- EXTRACT TO READ
════════
I got everything I wanted for Christmas, had fun New Years, won some
money over the Superbowl, went to Florida in January! Whyd I go to florida?
To see Sebastian of course. Actually, we always go to Florida, but we
planned it around seeing Baz who, I might add, thoroughly embarrassed
me in front of my DAD by telling him about my Magenta costume at Rocky
Horror. And it was brought up as a complaint, like why is she fully
dressed in Florida in January but half naked in November in New York.
UGH. Still had a great time though. Saw all the theme parks, including
some of Animal Kingdom which was a first for me. I did a few rides I
wouldn't ordinarily do, like Doctor Dooms Fearfall at Islands of Adventure
and Tower of Terror at MGM Studios. I pet some dolphins at Sea World
as well. I also saw the Shuttle Columbia go up into space, that was
the one that burned on its way home. That moment put into perspective
for me the amazing things Ive seen in my life. A friend of mine has
in their profile a quote that asks, If someone were to write a book
about your life, would anyone want to read it? I think yes.

12/15
Finals are a BITCH!!! heh. Well, they are. I just finished a paper.
Tomorrow two paintings are due, wednesday is a test and thursday is
another critique of some art stuff. Hope you all liked the Matt Morrison
interview. Hes a real sweetie. I had not expected the interview to take
as long as it did but he didnt seem to mind. The interview caused a
bit of humorous controversy on the broadway.com
message boards, if youre interested in reading it, click on 'broadway
buzz.' I guess there was a wide audience for the interview because Spouzic
has gotten all sorts of crazy traffic this week! Hope you all are having
a happy holiday season, im not even done shopping yet!

~11-21-02~
Hello Hello. Yes I am alive. Ive had an interesting school year, a trip
to california, a sickness id like to forget, finals coming up.. im a
busy busy bee. I just got a wonderful YES for a new interview coming
in december! i dont want to give away too much but, it'll be the first
Broadway star to do an interview with us! whoohoo!! I was also in my
school's newspaper about accessibility on campus and I think I pissed
off my building manager, oh well. Ok, im really tired, and my eyes are
a little over dry from visual bombardment today. Is that a word? Anyway,
I spent six hours in galleries at chelsea piers then went and did a
visual psychology study as part of my intro to psych class so typing
is not a good idea right now!!

~7-10-02~
Another diary entry. Where to begin? I had fun last night at Jones Beach-
watching the Poison concert. Not to get off on a rant but it made me
realize that Id like to see them at PNC this sunday. Problem is, my
parents go away on vacation that day. Im in a wheelchair, as most of
you know so getting around isnt the easiest thing on the planet when
I dont have someone to drive me. Im a very independednt person- I would
love to have a car, but living in NY my parents say I dont need one.
════════
- GIVEN RECORDS

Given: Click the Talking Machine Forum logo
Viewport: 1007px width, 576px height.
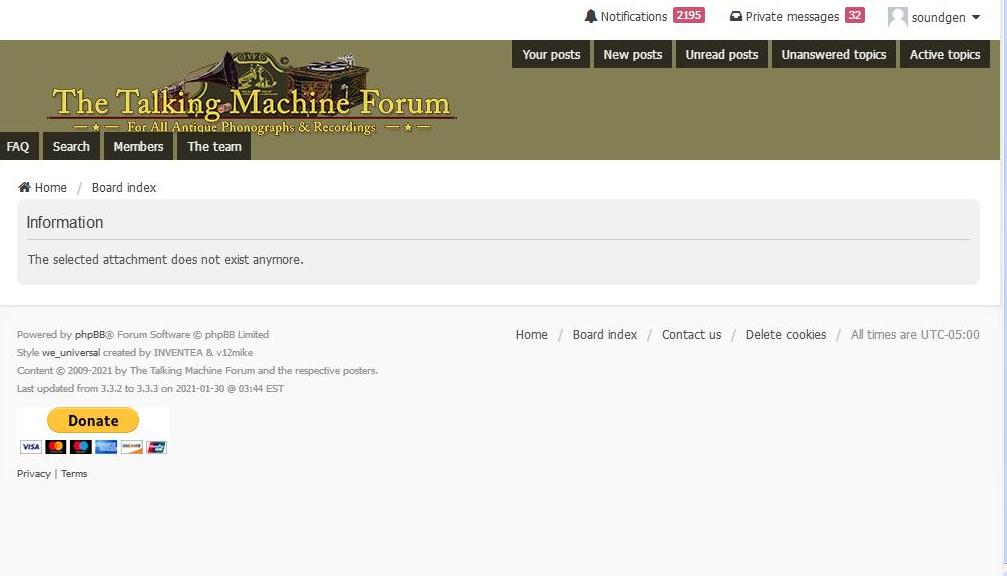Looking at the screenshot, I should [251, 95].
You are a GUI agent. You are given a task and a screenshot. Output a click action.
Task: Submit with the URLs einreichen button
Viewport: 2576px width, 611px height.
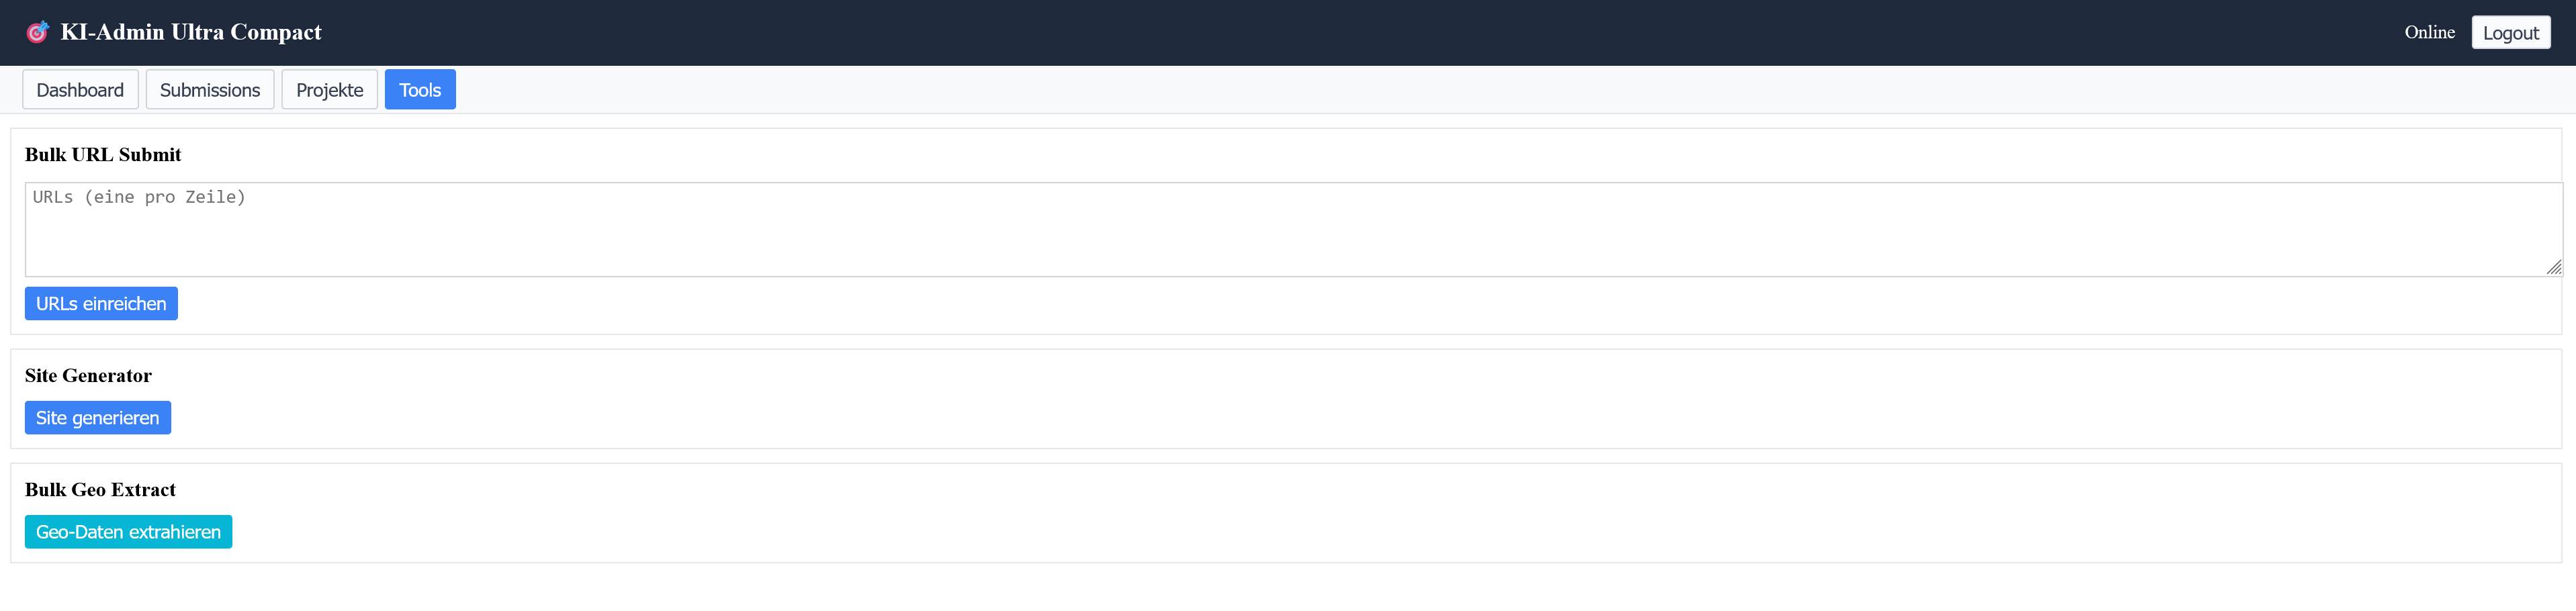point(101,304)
════════
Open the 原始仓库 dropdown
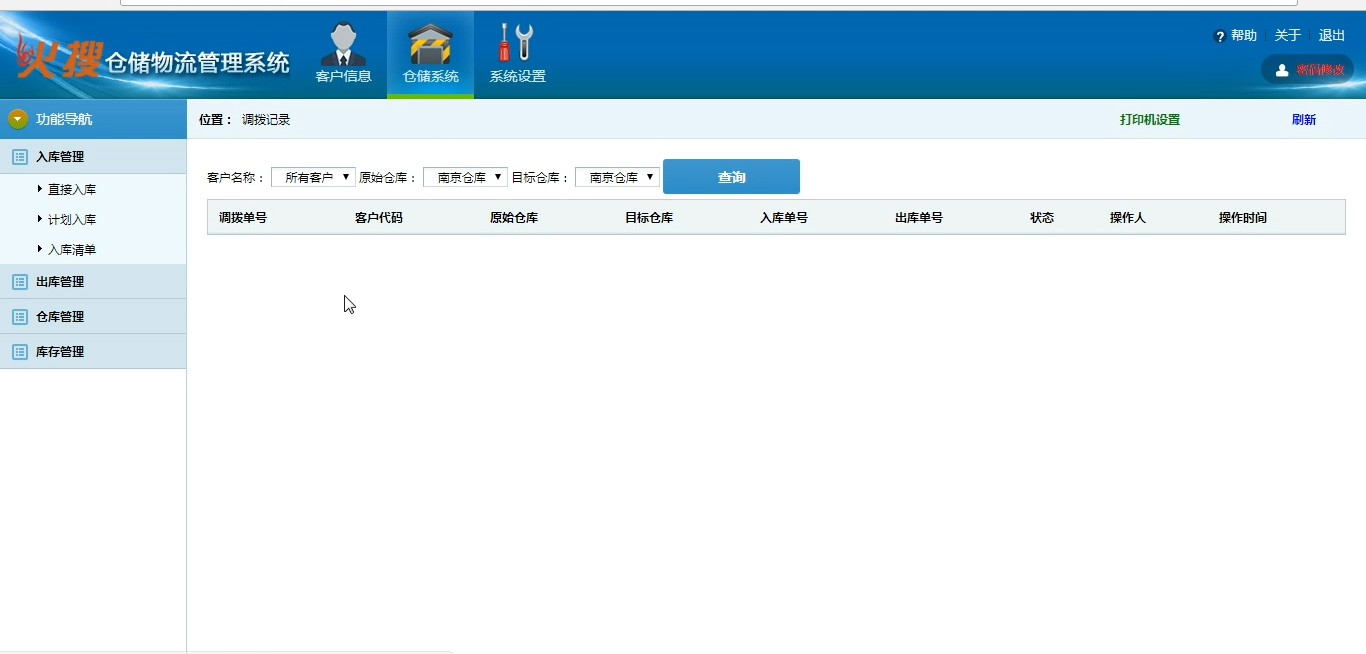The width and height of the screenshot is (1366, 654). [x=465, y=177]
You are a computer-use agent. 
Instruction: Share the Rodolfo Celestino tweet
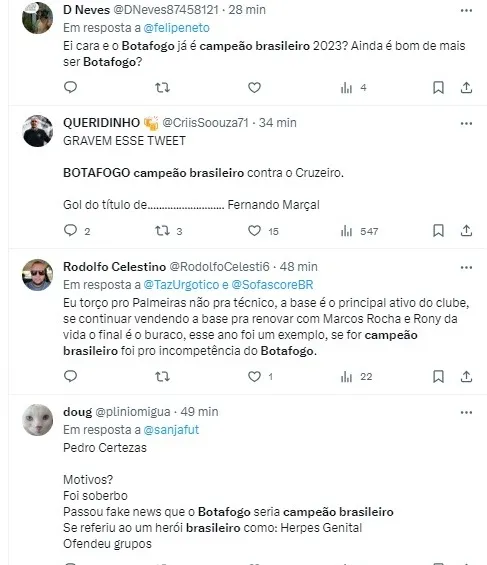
════════
- EXERCISE DIRECTIONS
Continue the online diary after its final sentence, about the writer's parents saying a car isn't needed in NY, and keep the same casual voice.

- ANSWER TO THIS TASK
It wouldnt be impossible for me to get to pnc- but id have to take a
cab to penn station to matawan and take the shuttle bus from there to
the concert. Not to mention I dont have a ticket yet. Oddly though,
Brett claimed if we showed up with our ticket stubs from Jones Beach
wed be given a seat. Its not that I wouldnt make that kind of a trip-
ive certainly done more for Sebastian but I really dont like riding
trains alone- if I find someone to go with, id be more than happy to
do it. Im actually dreading my parents going away. Not that I dont love
having a party while their gone but with them gone brings the attention
of my brother and grandmother who can both be over bearing at times.
Its my wheelchair- and the fact that Im a girl that makes me need supervision
I know. When my brother was twenty and my parents were going away, he
was supposed to watch me- which means they thing twenty is a responsible
age. Ugh, its a battle I will fight till Im dead.

~7-5-02~
Happy fourth freaks!! Ok, Im a day late.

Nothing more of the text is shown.